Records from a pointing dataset
-- Begin --

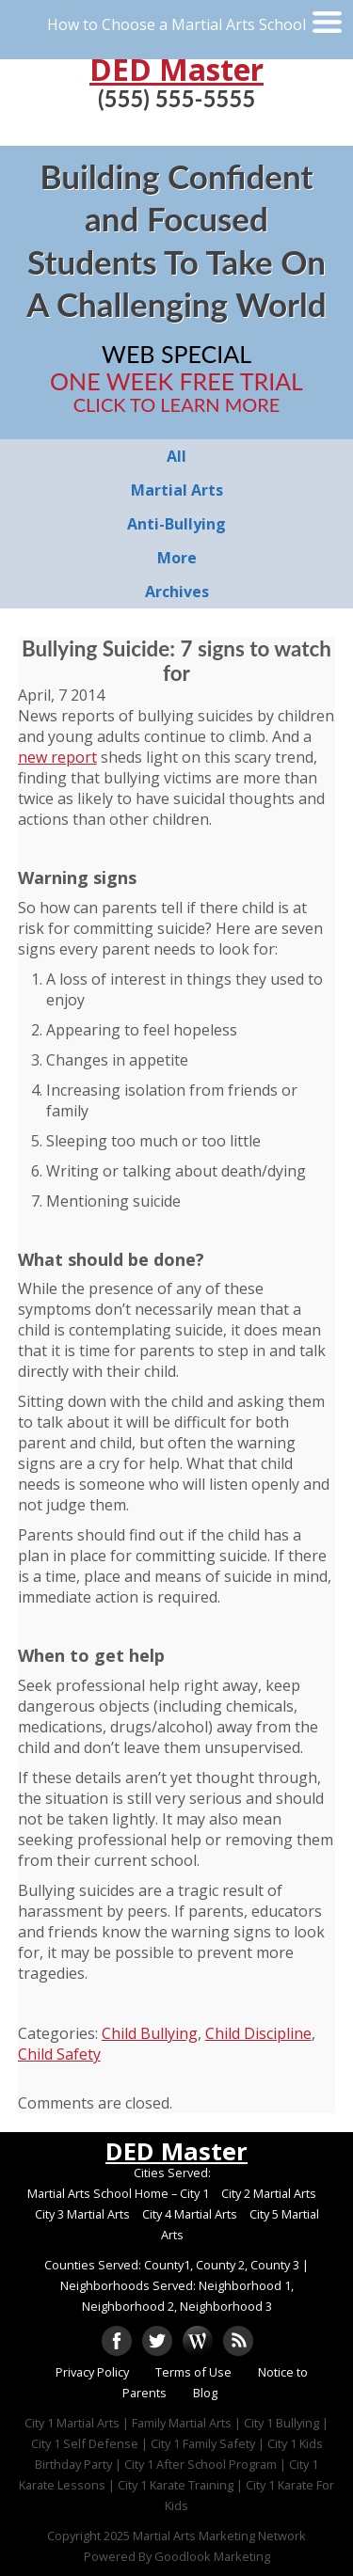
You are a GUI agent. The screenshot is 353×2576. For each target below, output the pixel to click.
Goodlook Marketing (212, 2556)
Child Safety (59, 2054)
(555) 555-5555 (176, 98)
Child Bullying (150, 2033)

-- End --

What you need to do – Rewrite the material above, replacing every "Child" with "Youth" and keeping everything else unchanged. Leave out the pictures.

Exercise response –
You are a GUI agent. The screenshot is 353×2576. For each target below, output the pixel to click.
Goodlook Marketing (212, 2556)
Youth Safety (59, 2054)
(555) 555-5555 (176, 98)
Youth Bullying (150, 2033)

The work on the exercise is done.